→ **Yapılacak Çalışmalar**
1. Kayıtlarda "Tap the COMPARTIR bar" ifadesinin geçtiği satırdan "coord(267,263)" ifadesinin geçtiği satıra kadar (iki satır da dahil) olan satırları, "Screen dimensions" yerine "Display size" yazarak değiştirin ve yalnızca bu satırları yeniden verin. Başka hiçbir şeyi değiştirmeyin.
2. Kamulaştırmasız el atma davasına ilişkin mahkeme kararı metnini bittiği yerden ileri götürün.

→ **Alıntılanan Metin**
○ ○ ○ ○ ○ ○ ○

III. İLK DERECE MAHKEMESİ KARARI

İlk Derece Mahkemesinin yukarıda tarih ve sayısı belirtilen kararı ile davanın kabulüne, taşınmazın davalı idarelerin sorumlu olduğu bölümler gözetilerek bedelinin dava tarihinden itibaren işleyecek yasal faizi ile birlikte davalı idarelerden alınarak davacıya verilmesine, bedeline hükmedilen taşınmazın tapusunun iptaline, yol olarak el atılan bölümlerin terkinine, park olarak el atılan bölümün ise Ümraniye Belediye Başkanlığı adına tesciline karar verilmiştir.

IV. İSTİNAF

A. İstinaf Yoluna Başvuranlar

İlk Derece Mahkemesinin yukarıda belirtilen kararına karşı süresi içinde davalı idareler vekilleri istinaf başvurusunda bulunmuştur.

B. İstinaf Sebepleri

1.Davalı ... Başkanlığı vekili, Mahkemenin karının usul ve kanuna uygun olmadığını, taşınmazın değerinin usulüne uygun olarak belirlenmediğini, bu davanın ... aleyhine açılması gerektiğini belirterek Mahkeme kararının kaldırılarak davanın reddine karar verilmesini talep etmiştir.

2. Davalı ... vekili, davayı kabul etmediklerini, kamulaştırmasız el atmalarının söz konusu olmadığını, Mahkemenin kararının infazının mümkün olamayacağını, bilirkişi heyetince hazırlanan raporun usul ve kanuna uygun olmadığını, belirlenen 4,500.00TL/m² fiyatın çok yüksek olduğunu belirterek Mahkeme kararının kaldırılmasına karar verilmesini talep etmiştir.

C. Gerekçe ve Sonuç

Bölge Adliye Mahkemesinin yukarıda tarih ve sayısı belirtilen kararı ile dava konusu taşınmazın arsa niteliğinde olduğu kabul edilerek emsal karşılaştırmasına göre tespit edilen bedelin davalı idareden tahsiline karar verilmesinin doğru olduğunu, mahkeme kararının usul ve esas yönünden hukuka uygun olduğu anlaşıldığından davalı idareler vekillerinin istinaf başvurusunun esastan reddine karar verilmiştir.

V. TEMYİZ

A. Temyiz Yoluna Başvuranlar

Bölge Adliye Mahkemesinin yukarıda belirtilen kararına karşı süresi içinde davalı idareler vekilleri temyiz isteminde bulunmuştur.

B. Temyiz Sebepleri

1.Davalı ... Başkanlığı vekili temyiz dilekçesinde özetle; istinaf dilekçesinde ileri sürdüğü hususları tekrar etmiş, ilave olarak maktu harca hükmedilmesi gerektiğini ileri sürmüştür.

2. Davalı ... vekili temyiz dilekçesinde özetle; istinaf dilekçesinde ileri sürdüğü hususları tekrar etmiş, ilave olarak maktu harca hükmedilmesi gerektiğini ileri sürmüştür.

○ ○ ○ ○ ○ ○ ○

Çıkarılmış veri kayıtları
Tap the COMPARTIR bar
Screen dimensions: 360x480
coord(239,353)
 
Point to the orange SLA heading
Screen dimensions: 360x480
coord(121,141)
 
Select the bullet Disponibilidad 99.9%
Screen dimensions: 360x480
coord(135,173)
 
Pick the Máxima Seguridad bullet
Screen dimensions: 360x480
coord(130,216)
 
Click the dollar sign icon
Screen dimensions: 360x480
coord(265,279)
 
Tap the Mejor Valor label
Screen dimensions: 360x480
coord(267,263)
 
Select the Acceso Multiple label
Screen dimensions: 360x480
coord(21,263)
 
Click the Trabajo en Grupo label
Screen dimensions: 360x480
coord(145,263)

○ ○ ○ ○ ○ ○ ○

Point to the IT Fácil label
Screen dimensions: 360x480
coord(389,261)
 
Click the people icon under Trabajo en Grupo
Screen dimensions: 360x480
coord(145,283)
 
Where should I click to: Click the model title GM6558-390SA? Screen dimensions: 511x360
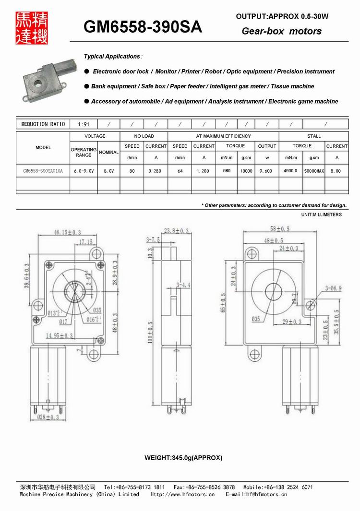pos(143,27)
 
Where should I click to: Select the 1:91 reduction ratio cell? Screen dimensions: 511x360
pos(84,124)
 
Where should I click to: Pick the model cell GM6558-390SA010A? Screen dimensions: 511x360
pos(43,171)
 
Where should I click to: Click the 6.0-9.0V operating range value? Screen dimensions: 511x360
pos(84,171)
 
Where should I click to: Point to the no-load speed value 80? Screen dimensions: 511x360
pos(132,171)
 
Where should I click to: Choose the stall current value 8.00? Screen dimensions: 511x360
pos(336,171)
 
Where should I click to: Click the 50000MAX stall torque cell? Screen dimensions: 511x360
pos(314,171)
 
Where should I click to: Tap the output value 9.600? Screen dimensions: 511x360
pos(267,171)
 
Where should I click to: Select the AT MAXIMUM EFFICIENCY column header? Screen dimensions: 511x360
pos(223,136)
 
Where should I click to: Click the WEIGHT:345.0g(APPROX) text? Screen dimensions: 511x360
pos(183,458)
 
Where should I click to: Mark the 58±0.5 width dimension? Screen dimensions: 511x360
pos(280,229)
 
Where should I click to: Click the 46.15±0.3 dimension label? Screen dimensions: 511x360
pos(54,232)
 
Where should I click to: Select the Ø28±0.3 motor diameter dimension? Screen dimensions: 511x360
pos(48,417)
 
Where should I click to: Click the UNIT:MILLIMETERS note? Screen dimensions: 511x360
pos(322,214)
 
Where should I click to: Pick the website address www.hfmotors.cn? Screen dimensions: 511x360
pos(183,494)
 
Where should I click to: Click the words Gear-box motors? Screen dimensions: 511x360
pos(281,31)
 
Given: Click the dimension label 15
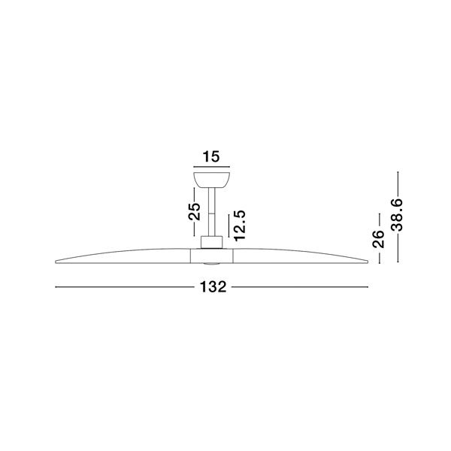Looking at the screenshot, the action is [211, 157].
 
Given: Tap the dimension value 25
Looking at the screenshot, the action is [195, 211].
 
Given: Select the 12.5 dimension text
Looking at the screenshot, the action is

○ ○ ○ ○ ○ ○ ○

→ **Cevaplar Aşağıda**
1.
Tap the COMPARTIR bar
Display size: 360x480
coord(239,353)
 
Point to the orange SLA heading
Display size: 360x480
coord(121,141)
 
Select the bullet Disponibilidad 99.9%
Display size: 360x480
coord(135,173)
 
Pick the Máxima Seguridad bullet
Display size: 360x480
coord(130,216)
 
Click the dollar sign icon
Display size: 360x480
coord(265,279)
 
Tap the Mejor Valor label
Display size: 360x480
coord(267,263)

2.
C. Gerekçe

1. Uyuşmazlık ve Hukukî Nitelendirme

Uyuşmazlık, davacı tapu malikleri ile davalı idareler arasındaki kamulaştırmasız el atılan taşınmazın değerinin biçilmesi ve bedelinin idareden tahsili istemine ilişkindir.

2. İlgili Hukuk

1. 6100 sayılı Hukuk Muhakemeleri Kanunu’nun (6100 sayılı Kanun) 369 uncu maddesinin birinci fıkrası ile 370 ve 371 inci maddeleri ile 150 inci maddesi.

2. 2942 sayılı Kanun'un 11 inci maddesi.

3. Yargıtay İçtihadı Birleştirme Büyük Genel Kurulunun, 16.05.1956 tarihli ve 1956/1 Esas, 1956/6 Karar sayılı kararı.

4. Yargıtay İçtihadı Birleştirme Büyük Genel Kurulunun, 16.05.1956 tarihli ve 1954/1 Esas, 1956/7 Karar sayılı kararı.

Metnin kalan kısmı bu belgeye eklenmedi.